Is there any Spring boot Security specific solution to my needs?

Question

I started using spring 4 mounth ago, I want to try any idea that I got and now I want to know if what I m trying to do is possible, if so is there any specific security mechanism that I m not yet aware of.

I successfully implmented a secured API that have Authentication and Authorization using the basic auth and ssl enabled, this API handles a cruds of pizza fabrication with it ingerdiants.

Now I Want to create another API that will handle billing of pizza so this api is going to use the previous.

this reuse principle got my attention is it possible to implement a security mechanisme in my second api that ask my first if my current user is loged in ?

the scenario in my head is looking like

user authentication and authorization in API pizza

user ask api bill to get a bill of a pizza (some request with headers ...)

the bill api asks the pizza api if the request source is already authenticated

pizza api answers if is authenticated or not

bill api store in memory the authentication state

By googling I m not sure if the spring security token based authentication is a solution.

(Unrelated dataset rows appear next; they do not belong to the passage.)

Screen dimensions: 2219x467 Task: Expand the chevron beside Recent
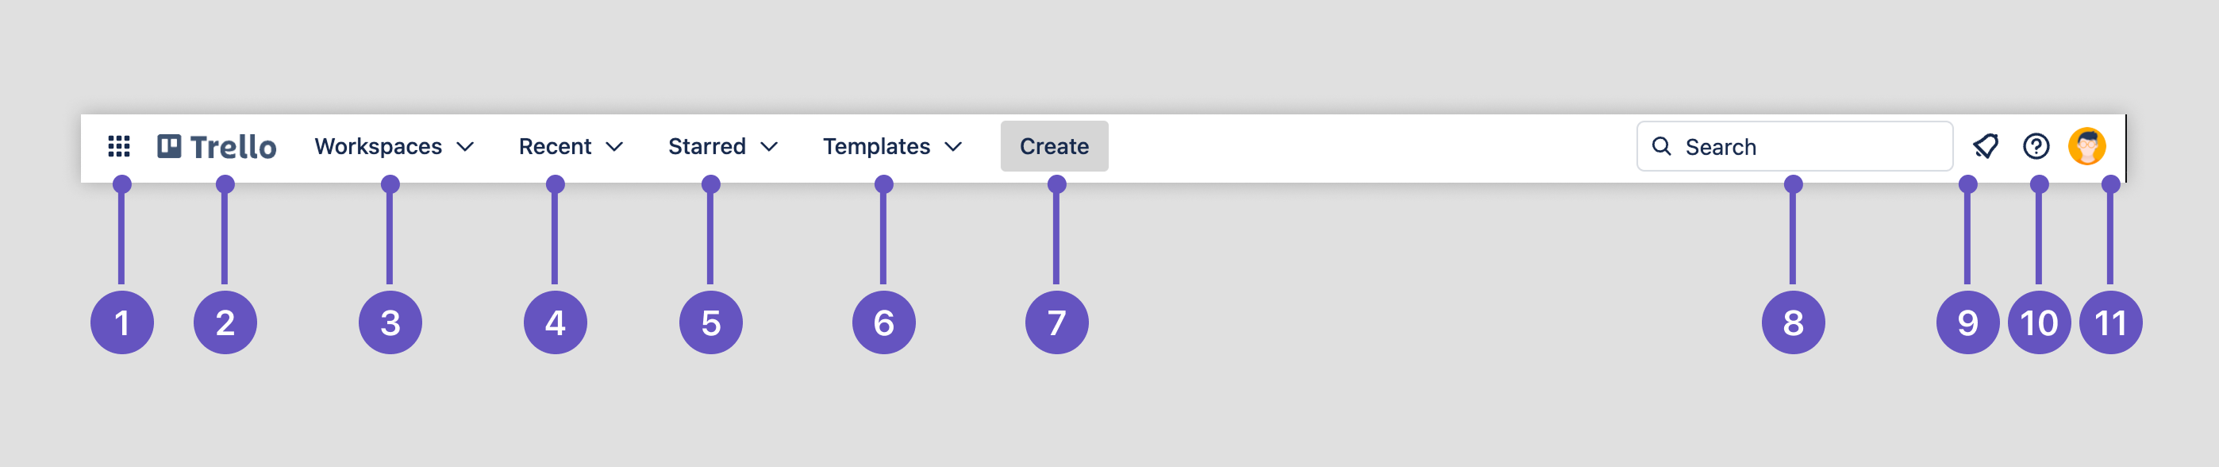614,147
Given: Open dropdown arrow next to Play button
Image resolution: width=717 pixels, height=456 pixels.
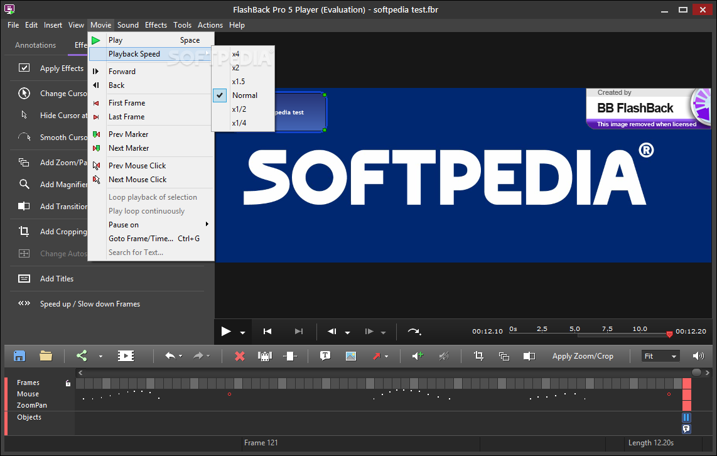Looking at the screenshot, I should coord(242,333).
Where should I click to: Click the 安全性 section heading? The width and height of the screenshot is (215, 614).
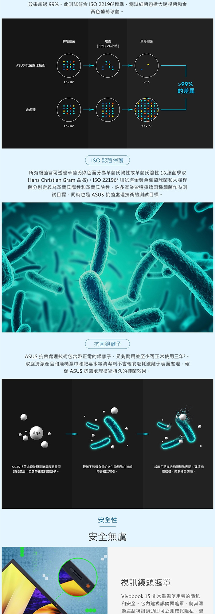pos(108,520)
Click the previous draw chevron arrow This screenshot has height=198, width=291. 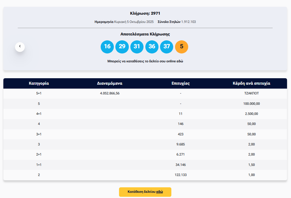click(20, 47)
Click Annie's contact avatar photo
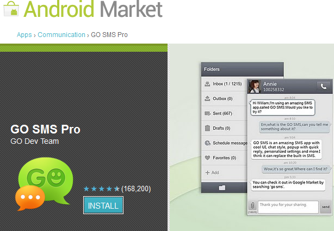334x231 pixels. point(255,87)
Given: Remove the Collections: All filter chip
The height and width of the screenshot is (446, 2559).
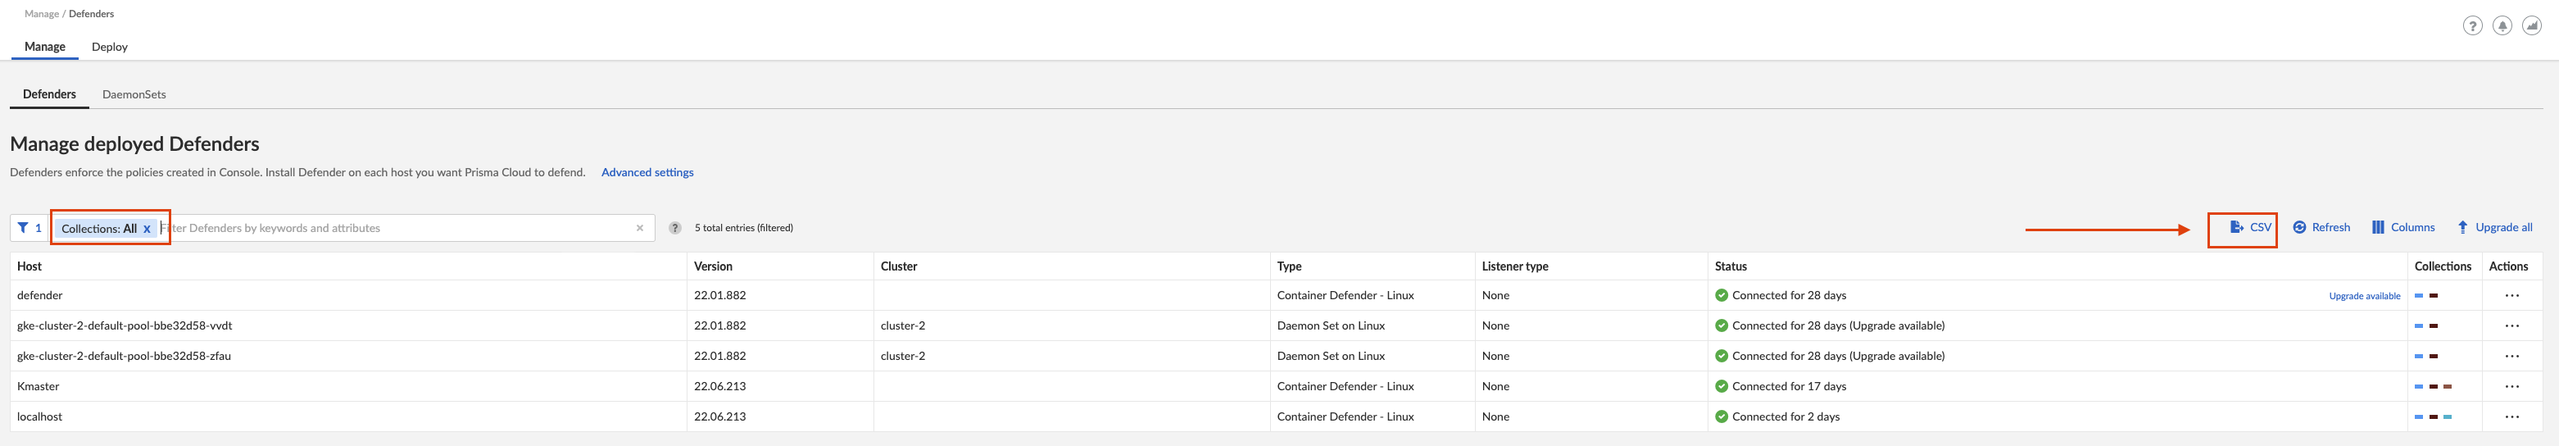Looking at the screenshot, I should click(x=147, y=228).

NB: I m using only http Request there is no form or front end

Answer 1

High-level overview of the solution would be as follows:

1. Establish OAuth2 Server and Zuul gateway.
2. Service "A" authenticates against OAuth2 authentication server and calls service "B"'s Rest endpoint via Zuul gateway (i.e Zuul proxies call to Service "B") with OAuth2 token stored in the session and adds OAuth2 token in HTTP "Authorization" header on request.
3. Zuul looks up service "B" endpoint, propagates service "A"'s OAuth2 token using it's filter by inspecting Headers and and forwards call with the same token in "Authorization" header.
4. Service "B", which is protected resource, receives request, inspects headers and validates recived token against OAuth2 server.

You can also let Zuul automatically propagate OAuth2 access tokens further and authorize incoming requests against the OAuth2 service by using the @EnableOAuth2Sso annotation.